(Records from a dataset)
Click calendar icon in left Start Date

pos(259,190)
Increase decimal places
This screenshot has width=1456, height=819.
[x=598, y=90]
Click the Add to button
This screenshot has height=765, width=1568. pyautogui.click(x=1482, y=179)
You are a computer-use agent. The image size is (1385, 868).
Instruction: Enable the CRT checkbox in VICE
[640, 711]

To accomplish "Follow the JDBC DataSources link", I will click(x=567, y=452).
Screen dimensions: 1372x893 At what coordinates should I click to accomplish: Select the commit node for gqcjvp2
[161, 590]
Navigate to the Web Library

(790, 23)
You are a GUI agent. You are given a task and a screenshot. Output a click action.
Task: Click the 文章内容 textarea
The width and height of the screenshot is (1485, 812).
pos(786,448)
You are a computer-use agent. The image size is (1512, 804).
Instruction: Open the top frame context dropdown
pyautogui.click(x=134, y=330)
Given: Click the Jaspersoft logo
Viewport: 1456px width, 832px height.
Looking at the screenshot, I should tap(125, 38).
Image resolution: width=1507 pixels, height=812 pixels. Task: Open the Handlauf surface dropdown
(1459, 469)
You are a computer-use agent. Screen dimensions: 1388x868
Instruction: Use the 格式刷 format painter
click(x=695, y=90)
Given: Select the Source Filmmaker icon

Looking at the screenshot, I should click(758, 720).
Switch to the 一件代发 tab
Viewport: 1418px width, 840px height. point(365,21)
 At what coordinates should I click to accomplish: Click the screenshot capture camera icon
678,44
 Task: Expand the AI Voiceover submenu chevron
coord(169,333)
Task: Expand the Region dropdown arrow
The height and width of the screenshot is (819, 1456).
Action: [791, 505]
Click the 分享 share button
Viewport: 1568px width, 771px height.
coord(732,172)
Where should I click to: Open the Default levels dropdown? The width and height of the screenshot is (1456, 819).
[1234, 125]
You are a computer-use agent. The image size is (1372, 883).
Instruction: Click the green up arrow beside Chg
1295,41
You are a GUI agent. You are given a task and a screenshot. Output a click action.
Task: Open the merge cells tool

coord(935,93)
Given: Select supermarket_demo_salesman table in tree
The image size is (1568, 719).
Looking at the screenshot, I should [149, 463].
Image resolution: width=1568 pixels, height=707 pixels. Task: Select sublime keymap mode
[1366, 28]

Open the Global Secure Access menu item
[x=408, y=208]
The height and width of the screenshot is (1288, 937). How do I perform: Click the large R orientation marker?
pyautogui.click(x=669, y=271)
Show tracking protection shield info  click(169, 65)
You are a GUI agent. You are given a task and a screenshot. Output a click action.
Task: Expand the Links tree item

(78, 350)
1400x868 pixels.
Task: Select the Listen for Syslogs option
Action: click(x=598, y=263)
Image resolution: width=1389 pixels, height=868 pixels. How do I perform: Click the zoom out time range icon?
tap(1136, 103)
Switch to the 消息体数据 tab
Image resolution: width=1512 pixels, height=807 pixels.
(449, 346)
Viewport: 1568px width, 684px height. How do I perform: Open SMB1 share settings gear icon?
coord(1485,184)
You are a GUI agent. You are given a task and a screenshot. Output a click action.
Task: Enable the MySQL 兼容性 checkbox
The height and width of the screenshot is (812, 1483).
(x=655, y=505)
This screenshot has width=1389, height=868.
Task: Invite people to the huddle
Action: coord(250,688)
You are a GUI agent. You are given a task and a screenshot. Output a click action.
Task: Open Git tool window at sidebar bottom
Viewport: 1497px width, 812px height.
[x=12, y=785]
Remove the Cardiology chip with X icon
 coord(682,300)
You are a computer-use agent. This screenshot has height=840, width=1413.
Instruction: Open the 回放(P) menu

WORK ITEM –
Check each line of the entries above, and show every one holding the word "computer".

ANSWER AREA –
You are a computer-use agent. The image size is (1385, 868).
You are a computer-use agent. The image size is (1512, 804).
You are a computer-use agent. Screen dimensions: 1388x868
You are a computer-use agent. The image size is (1372, 883).
You are a computer-use agent. This screenshot has height=840, width=1413.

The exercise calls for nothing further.